En montagne, le vent de fraîcheur des nouveaux bergers

Chaque année, à l’heure où éclosent les pétales roses des rhododendrons, bergères et bergers guident leurs troupeaux vers les pâturages. Là-haut, du printemps à l’automne, elles et ils veillent à la bonne santé du bétail et façonnent les montagnes de leur savoir-faire ancestral. Aujourd’hui pourtant, un vent de fraîcheur, porté par de jeunes urbains lassés des villes, semble venir dépoussiérer la profession.

Une nouvelle génération de néo-bergers est née. Aux yeux de Guillaume Lebaudy, ethnologue spécialisé en pastoralisme, ces salariés, embauchés par les éleveurs restés dans la vallée, ne sont pas apparus hier. Dès le début des années 2000, une vague de jeunes, au niveau d’études assez élevé, a débarqué dans ce monde rural en quête d’un autre chemin. « Ils rejoignent en quelque sorte ce mouvement de désertion que l’on observe cette année dans les grandes écoles, dit-il à Reporterre. On crie à la nouveauté, mais il n’en est rien. »

La nouveauté réside en revanche dans leurs moyens d’accéder à la profession : « Dans les années 1950, ce monde-là était très fermé. Les anciens ne disaient pas un mot, il fallait les observer pour “voler” le métier », poursuit l’ethnologue. Désormais, trente-six façons s’offrent aux novices, à commencer par les trois écoles de bergers que compte la France. Les bergers les plus aguerris se filment et partagent également une flopée de conseils sur les réseaux sociaux, sous le regard circonspect mais rieur des plus âgés.

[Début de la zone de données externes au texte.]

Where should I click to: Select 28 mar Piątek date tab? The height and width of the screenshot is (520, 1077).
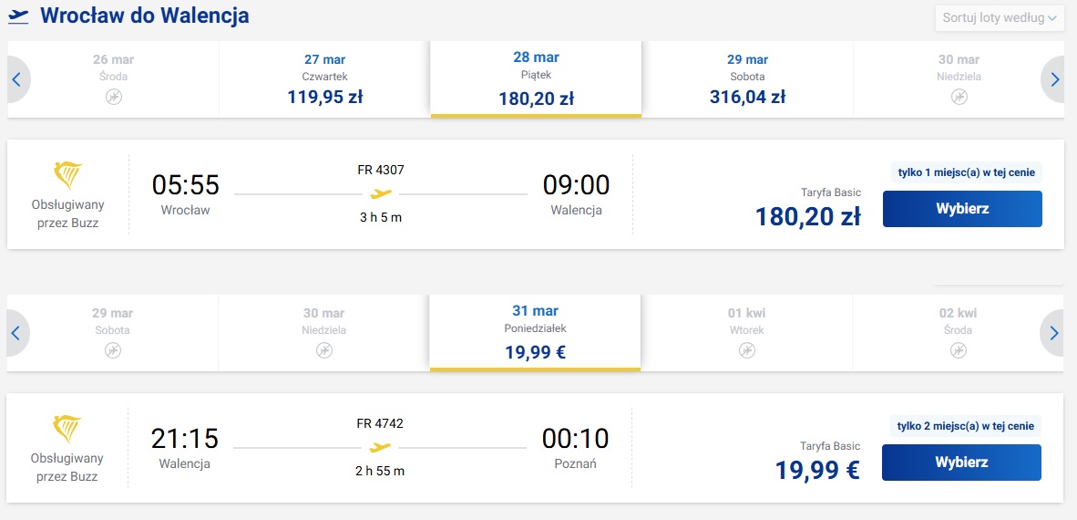[536, 79]
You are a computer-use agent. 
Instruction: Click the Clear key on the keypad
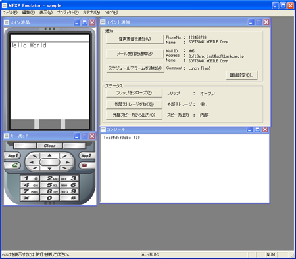tap(49, 146)
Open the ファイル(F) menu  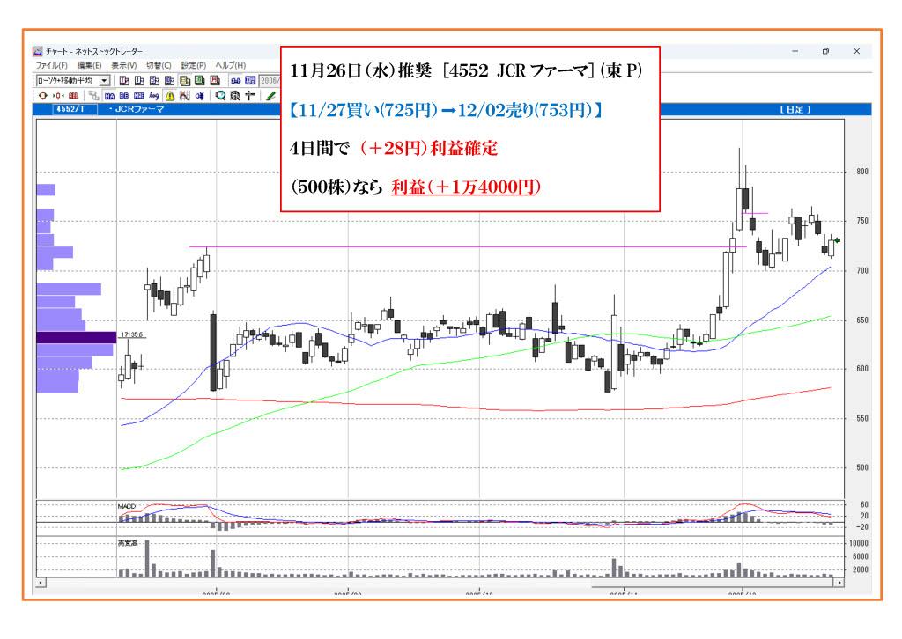coord(51,65)

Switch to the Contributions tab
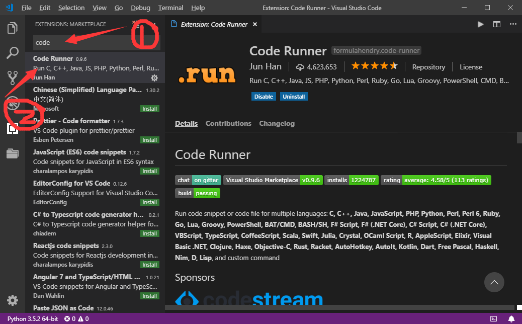tap(228, 123)
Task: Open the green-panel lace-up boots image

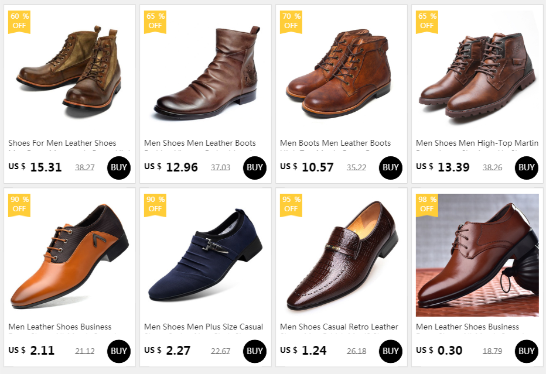Action: pos(70,71)
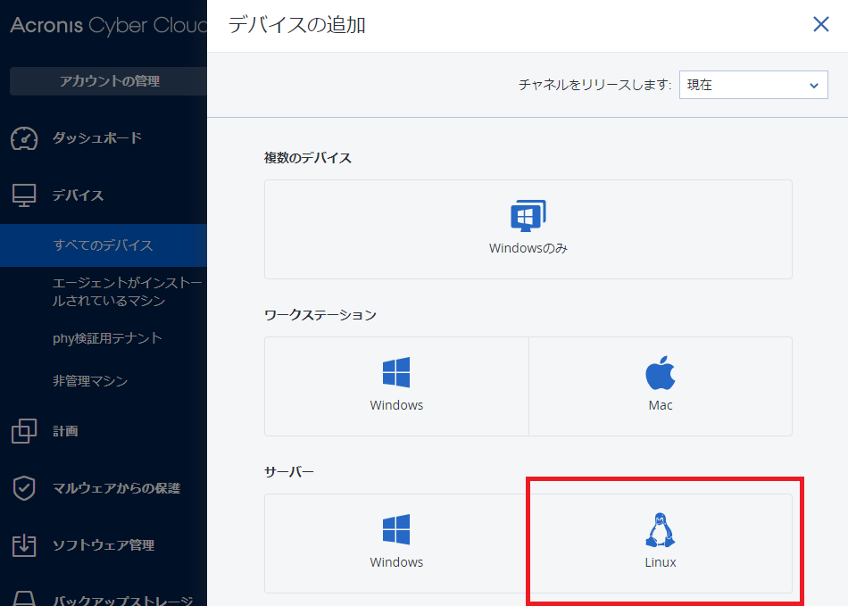
Task: Select the Linux penguin server icon
Action: point(660,529)
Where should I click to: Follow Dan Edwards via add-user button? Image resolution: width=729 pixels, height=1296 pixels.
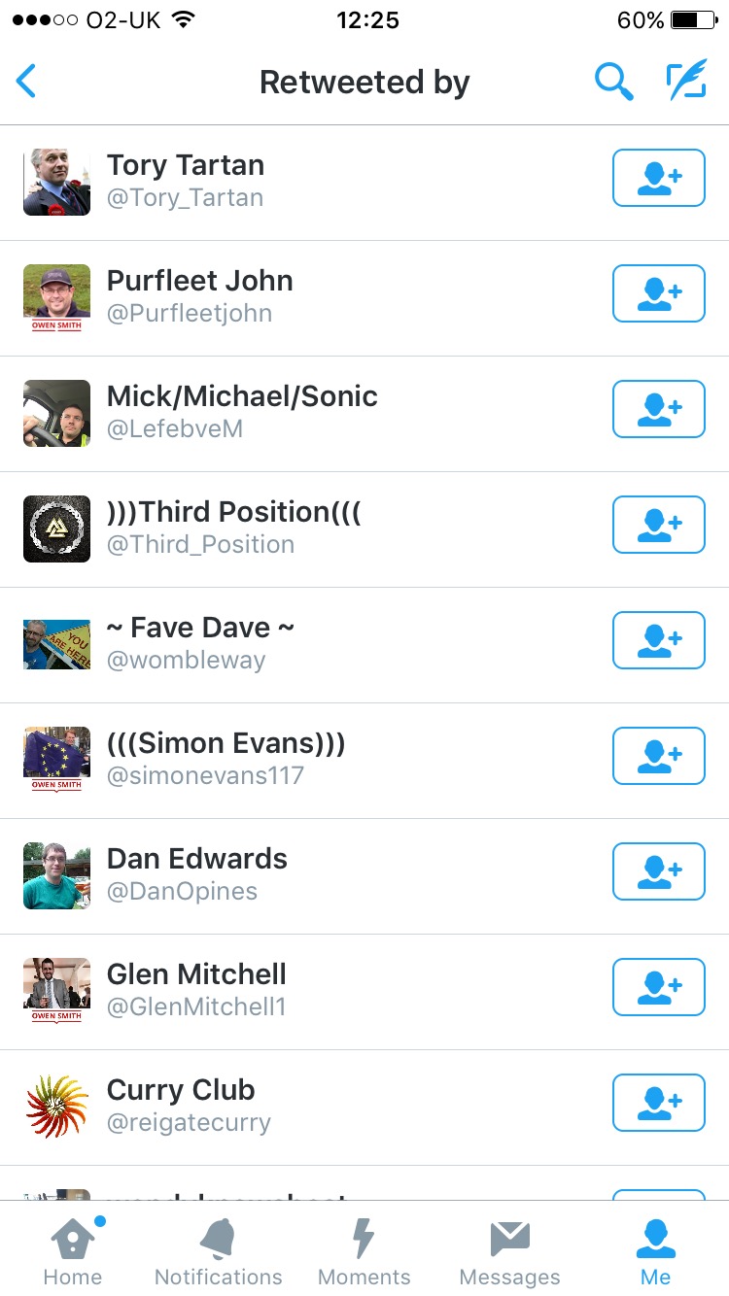[x=659, y=871]
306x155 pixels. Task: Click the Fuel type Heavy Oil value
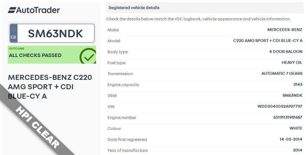[292, 63]
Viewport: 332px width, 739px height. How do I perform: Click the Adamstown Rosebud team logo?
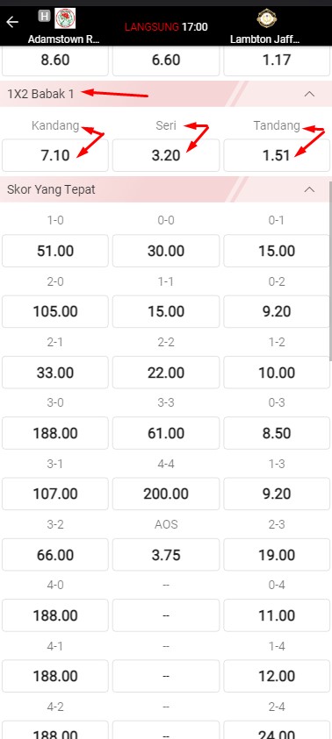click(65, 18)
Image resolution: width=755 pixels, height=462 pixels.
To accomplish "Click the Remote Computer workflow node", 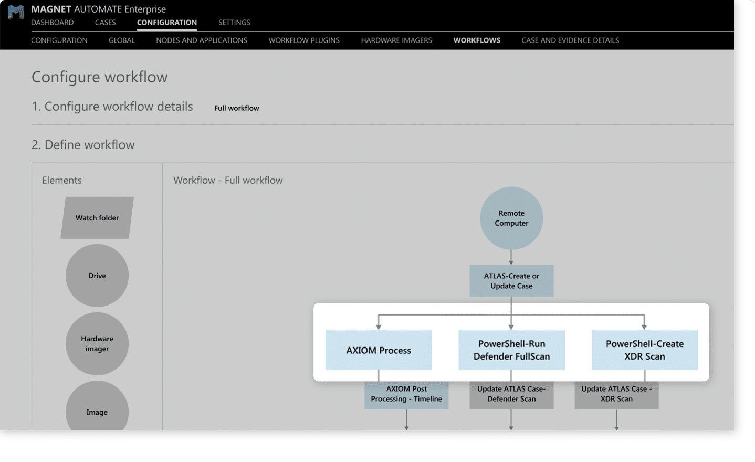I will [511, 218].
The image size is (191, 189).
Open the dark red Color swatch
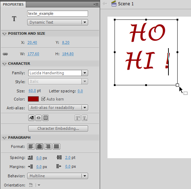33,99
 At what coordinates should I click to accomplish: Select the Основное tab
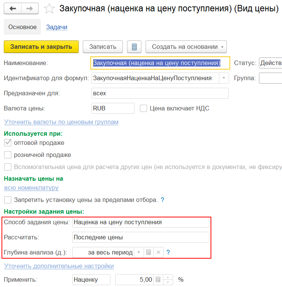[x=23, y=27]
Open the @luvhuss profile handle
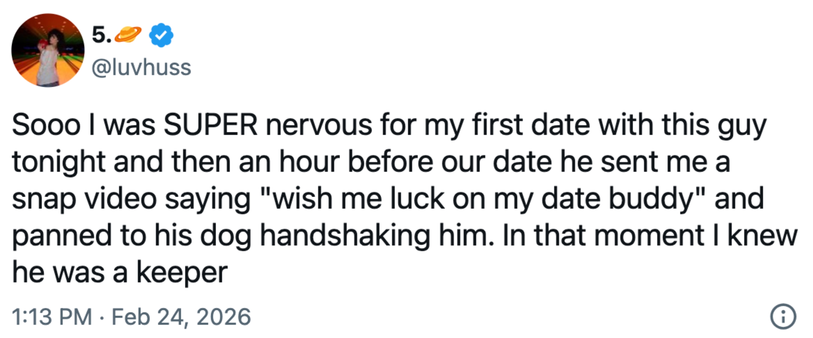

De plus en plus de femmes semblent par ailleurs embrasser cette vie de bergère, occupant aujourd’hui jusqu’à un tiers des estives. « Il est toutefois délicat de parler d’une féminisation du métier, tempère Tara Bate, anthropologue. À travers la littérature, la culture picturale ou les chansons populaires, on s’aperçoit qu’elles ont toujours été là. » La mise en lumière récente de leur présence a cependant encouragé de petites évolutions, les employeurs refusant de les faire travailler sans un confort minimal : « J’ai entendu des histoires de bergères qui se faisaient livrer du bois par les éleveurs. Jamais, ils n’auraient fait ça pour un homme », s’amuse la réalisatrice du documentaire Donner le biais, donner la vie.

« Une connexion intime avec ce territoire »

Déjà, à l’époque du mouvement hippie, de nombreux bergers néophytes avaient quitté la ville, venant s’installer en Ardèche et ailleurs pour produire du fromage ou garder des chèvres et des…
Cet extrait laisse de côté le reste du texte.